Is there a way to test for end of file in less than 3 syscalls?


I want to test whether the given file's position, referenced by fd, is at the end of file. E. g. current position == file size. Is there a way to do this in less than 3 sys calls? The 3 calls being:

  1. Get current position with lseek
  2. lseek to end of file and store that position (i. e. the file size)
  3. Compare the two, and if they're different, lseek back to the original position.

Solution

  • You can test for end-of-file in just one syscall: a single read! If it returns 0, you're at end-of-file. If it doesn't, you weren't.

    ...and, of course, if it returns greater than 0, you're not where you were any more, so this might not be a good solution. But if your primary task was reading the file, then the data you've just read with your one read call is quite likely to be data you wanted anyway.

    In a comment you said that code that merely calls read can be "convoluted and produce code that is harder to work with", and I kind of know what you mean. I can vaguely remember, once or twice in my career, wishing I could know whether the next read was going to succeed, before I had to do it. But that was just once or twice. The vast, vast majority of the time, for me at least, code that just reads reads reads until one read call returns 0 ends up being perfectly natural and straightforward.


    Addendum:

    There's some pseudocode from K&R that always sticks with me, for the basic version of grep that they introduce as an example in a fairly early chapter:

    while (there's another line) {
        if (line contains pattern) {
            print it;
        }
    }
    

    That's for line-based input, but the more-general pattern

    while (there's some input)
        process it;
    

    has equal merit, and the fleshing-out to an actual read call doesn't involve that big a change:

    while ((n = read(fd, buf, bufsize)) > 0) {
        process n bytes from buf;
    }
    

    At first the embedded read-and-test — that is, the assignment to n, and the test against 0, buried in the single control expression of the while loop — used to really bug me, seemed unnecessarily cryptic. But it really, really does encapsulate the "while there's input / process it" idiom rather perfectly, or at least, given a C/Unix-style read call that can only indicate EOF after you call it.

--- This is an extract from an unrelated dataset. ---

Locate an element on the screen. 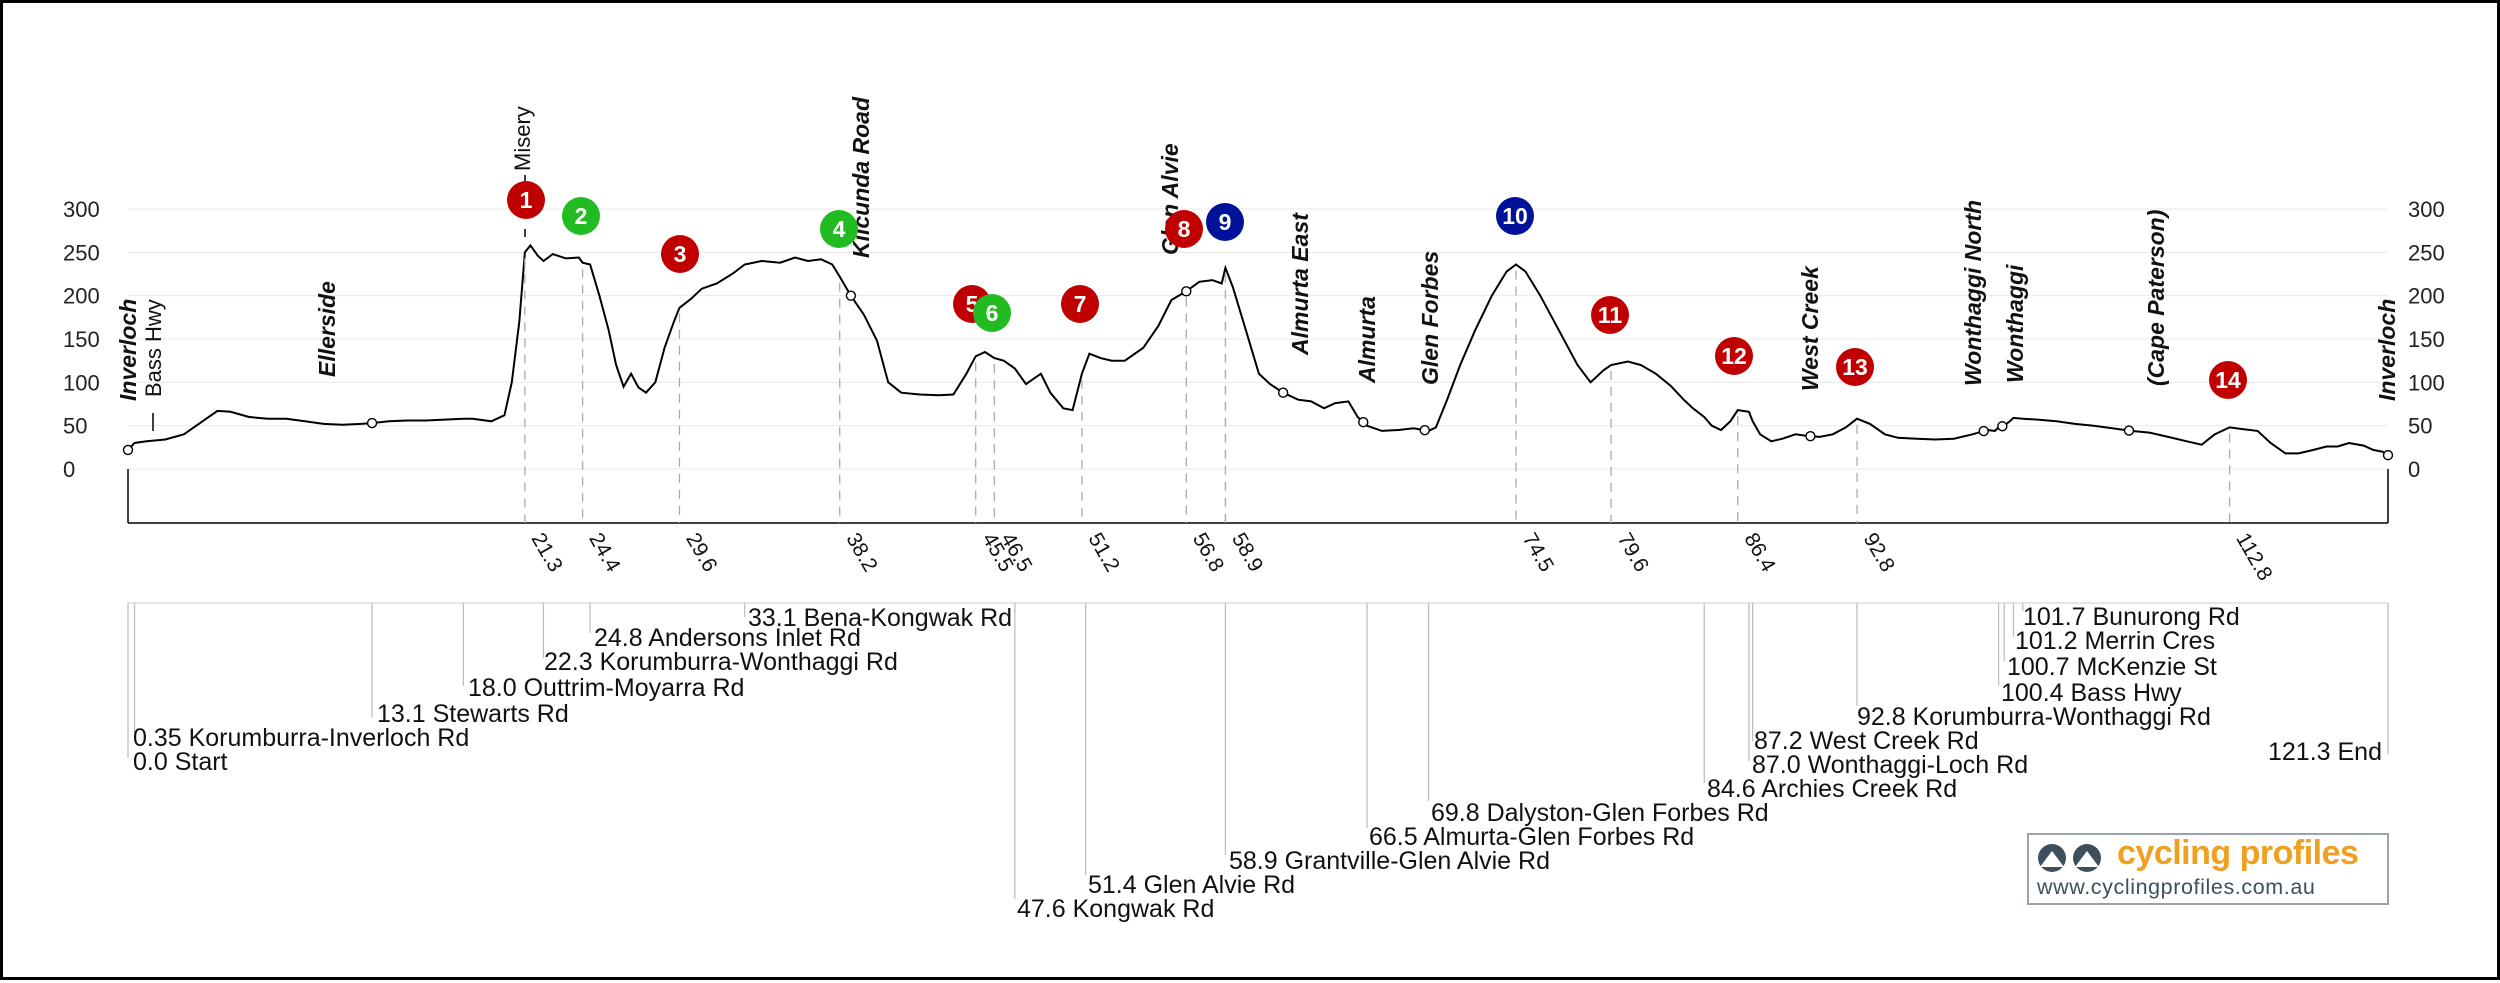 The height and width of the screenshot is (983, 2500). place-label: Wonthaggi is located at coordinates (2015, 324).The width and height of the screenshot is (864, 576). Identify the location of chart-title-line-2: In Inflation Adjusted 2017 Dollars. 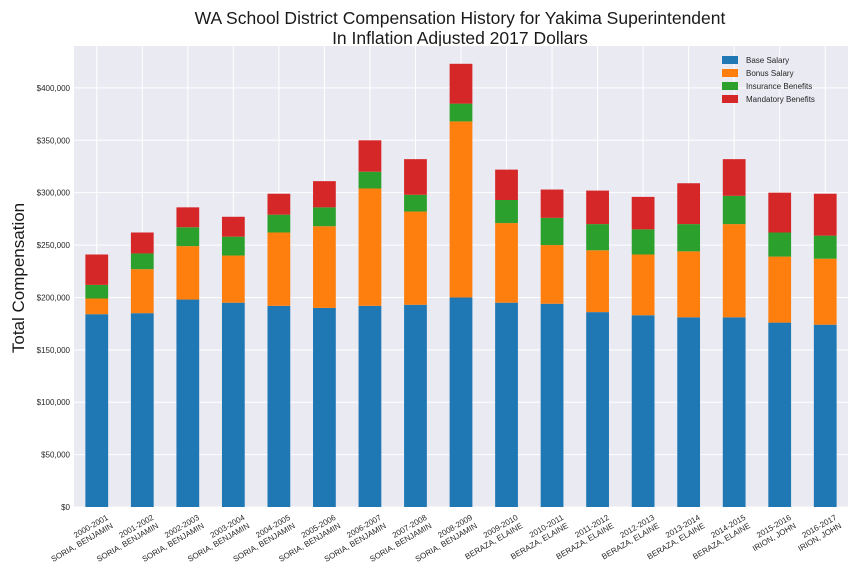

    (This is by contrast to Pascal-style I/O, which does indicate EOF before you call it, and is, or used to be, a prime motivator for all the questions that led to Why is while( !feof(file) ) always wrong? being a canonical SO question. Brian Kernighan has a description, probably in Why Pascal Is Not My Favorite Programming Language, of how frustratingly difficult and unnatural it is to implement a Pascal-style input methodology that can explicitly indicate EOF before it happens.)